L’indice mondiale sulla libertà di stampa del 2026 rivela un allarmante declino della libertà dei media in tutto il mondo. Solo una manciata di nazioni mantiene condizioni soddisfacenti per i giornalisti.
L'ultima valutazione della libertà di stampa globale dipinge un quadro sempre più preoccupante dello stato del giornalismo e dell'indipendenza dei media in tutto il mondo. Secondo il World Press Freedom Index 2026, una valutazione annuale completa che misura le condizioni dei giornalisti e degli organi di informazione in quasi tutte le nazioni, tre paesi su quattro sono classificati come aventi condizioni “problematiche” o peggiori per la libertà di stampa. Questa statistica che fa riflettere sottolinea le crescenti sfide che la comunità giornalistica internazionale deve affrontare e solleva serie preoccupazioni sul futuro dei media indipendenti in un'era segnata da crescenti tendenze autoritarie.
L'indice, che funge da punto di riferimento principale per valutare la libertà dei media a livello globale, rivela che condizioni veramente soddisfacenti per la libertà di stampa esistono solo in una manciata di paesi sparsi in tutto il mondo. Ciò rappresenta una contrazione significativa nel numero di nazioni in cui i giornalisti possono operare senza timore di persecuzioni, censure o interferenze governative. I risultati suggeriscono che i fondamenti necessari per un sano ecosistema mediatico, tra cui la tutela legale dei giornalisti, l'accesso alle informazioni, la libertà dalla sorveglianza statale e l'indipendenza editoriale, sono beni sempre più rari nel panorama geopolitico moderno.

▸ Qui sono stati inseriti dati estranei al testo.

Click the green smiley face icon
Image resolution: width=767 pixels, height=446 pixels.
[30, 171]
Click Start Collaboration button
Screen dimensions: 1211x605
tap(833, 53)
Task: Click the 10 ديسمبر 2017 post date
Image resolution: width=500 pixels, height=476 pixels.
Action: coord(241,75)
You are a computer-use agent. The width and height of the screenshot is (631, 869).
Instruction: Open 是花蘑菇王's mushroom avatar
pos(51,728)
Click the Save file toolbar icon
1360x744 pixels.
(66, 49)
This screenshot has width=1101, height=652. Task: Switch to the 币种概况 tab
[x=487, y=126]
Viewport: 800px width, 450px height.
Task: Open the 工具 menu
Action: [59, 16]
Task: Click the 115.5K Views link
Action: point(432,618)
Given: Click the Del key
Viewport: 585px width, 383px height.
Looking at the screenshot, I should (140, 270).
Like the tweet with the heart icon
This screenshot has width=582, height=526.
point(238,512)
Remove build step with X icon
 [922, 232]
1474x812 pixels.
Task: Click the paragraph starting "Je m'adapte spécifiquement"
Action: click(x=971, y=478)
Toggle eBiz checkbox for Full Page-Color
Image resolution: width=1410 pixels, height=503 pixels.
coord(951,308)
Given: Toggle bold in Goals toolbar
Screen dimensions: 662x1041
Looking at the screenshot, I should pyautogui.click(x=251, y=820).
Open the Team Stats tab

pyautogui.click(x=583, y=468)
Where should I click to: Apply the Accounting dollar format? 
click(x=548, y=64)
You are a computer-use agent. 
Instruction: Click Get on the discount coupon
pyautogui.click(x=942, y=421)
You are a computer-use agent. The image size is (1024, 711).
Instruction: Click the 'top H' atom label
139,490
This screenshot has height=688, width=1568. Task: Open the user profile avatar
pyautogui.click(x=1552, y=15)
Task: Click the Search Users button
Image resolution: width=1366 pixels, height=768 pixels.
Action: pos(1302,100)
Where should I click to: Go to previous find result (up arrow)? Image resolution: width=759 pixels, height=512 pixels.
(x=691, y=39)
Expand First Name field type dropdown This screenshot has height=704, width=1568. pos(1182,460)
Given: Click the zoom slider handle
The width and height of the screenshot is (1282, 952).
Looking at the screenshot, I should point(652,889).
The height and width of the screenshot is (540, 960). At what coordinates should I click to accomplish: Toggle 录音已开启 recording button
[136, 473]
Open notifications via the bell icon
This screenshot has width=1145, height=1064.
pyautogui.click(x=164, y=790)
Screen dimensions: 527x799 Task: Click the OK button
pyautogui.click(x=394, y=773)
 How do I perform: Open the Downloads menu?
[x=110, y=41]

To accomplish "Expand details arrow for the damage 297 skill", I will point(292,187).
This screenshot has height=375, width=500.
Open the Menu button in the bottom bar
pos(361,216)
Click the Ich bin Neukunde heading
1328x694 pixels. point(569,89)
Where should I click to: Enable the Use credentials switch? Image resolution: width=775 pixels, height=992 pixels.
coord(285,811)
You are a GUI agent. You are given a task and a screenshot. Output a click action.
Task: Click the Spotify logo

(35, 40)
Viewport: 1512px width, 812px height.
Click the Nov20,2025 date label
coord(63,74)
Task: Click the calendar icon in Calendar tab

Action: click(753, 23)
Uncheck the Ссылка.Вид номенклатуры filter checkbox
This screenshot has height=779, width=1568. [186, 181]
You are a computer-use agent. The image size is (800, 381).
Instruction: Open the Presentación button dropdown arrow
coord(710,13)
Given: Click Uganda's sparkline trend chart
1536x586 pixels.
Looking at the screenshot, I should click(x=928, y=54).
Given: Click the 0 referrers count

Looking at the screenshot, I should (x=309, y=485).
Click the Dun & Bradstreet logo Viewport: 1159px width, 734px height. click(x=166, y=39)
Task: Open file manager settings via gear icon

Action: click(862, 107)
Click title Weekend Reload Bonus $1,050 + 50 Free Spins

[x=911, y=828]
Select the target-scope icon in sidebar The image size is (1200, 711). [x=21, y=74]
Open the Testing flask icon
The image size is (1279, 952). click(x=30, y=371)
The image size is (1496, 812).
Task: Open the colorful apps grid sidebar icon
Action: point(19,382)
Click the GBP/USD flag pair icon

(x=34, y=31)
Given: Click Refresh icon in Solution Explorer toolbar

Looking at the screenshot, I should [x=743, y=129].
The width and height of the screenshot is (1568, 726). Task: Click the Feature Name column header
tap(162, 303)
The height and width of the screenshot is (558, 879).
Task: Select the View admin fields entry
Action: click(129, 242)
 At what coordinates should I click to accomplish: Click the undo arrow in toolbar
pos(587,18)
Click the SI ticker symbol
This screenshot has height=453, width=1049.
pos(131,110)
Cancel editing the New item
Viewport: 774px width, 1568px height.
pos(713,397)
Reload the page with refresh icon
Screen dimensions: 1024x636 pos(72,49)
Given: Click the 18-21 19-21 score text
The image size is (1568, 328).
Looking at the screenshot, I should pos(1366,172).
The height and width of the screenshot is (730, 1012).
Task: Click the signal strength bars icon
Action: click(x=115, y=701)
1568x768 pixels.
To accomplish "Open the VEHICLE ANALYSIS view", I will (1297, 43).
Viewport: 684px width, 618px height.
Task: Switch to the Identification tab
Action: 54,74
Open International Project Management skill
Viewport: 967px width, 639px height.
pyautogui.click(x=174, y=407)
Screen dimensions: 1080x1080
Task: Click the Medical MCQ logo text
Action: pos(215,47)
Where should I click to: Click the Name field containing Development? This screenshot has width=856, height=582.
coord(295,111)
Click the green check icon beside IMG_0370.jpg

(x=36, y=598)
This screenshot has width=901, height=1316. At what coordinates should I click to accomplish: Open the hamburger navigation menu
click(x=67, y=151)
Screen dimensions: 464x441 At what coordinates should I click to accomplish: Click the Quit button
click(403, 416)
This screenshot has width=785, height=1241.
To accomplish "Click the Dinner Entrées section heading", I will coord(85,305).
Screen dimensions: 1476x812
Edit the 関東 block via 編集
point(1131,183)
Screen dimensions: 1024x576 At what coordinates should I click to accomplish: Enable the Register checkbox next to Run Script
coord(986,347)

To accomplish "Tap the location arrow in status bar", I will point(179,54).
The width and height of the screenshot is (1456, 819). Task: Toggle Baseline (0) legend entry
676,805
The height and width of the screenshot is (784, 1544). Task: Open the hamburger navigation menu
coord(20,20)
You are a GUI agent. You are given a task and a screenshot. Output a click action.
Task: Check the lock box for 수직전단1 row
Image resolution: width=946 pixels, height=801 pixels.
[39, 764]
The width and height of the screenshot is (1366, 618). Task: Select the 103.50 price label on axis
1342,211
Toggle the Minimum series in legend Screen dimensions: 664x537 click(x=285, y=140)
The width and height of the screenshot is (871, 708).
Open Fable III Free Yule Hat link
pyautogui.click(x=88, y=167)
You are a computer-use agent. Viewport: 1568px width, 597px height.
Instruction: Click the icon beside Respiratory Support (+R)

Il declino delle condizioni relative alla libertà di stampa è strettamente connesso alla più ampia ascesa dell'autoritarismo in più regioni e continenti. Regimi autoritari e governi sempre più autocratici hanno dimostrato una preoccupante volontà di sopprimere i media, incarcerare i giornalisti e implementare sofisticati meccanismi di censura per controllare la narrazione e sopprimere le voci dissenzienti. Questa repressione del giornalismo indipendente serve a consolidare il potere politico, eliminare le responsabilità e impedire al pubblico di accedere a informazioni veritiere sulle azioni e sulle politiche del governo.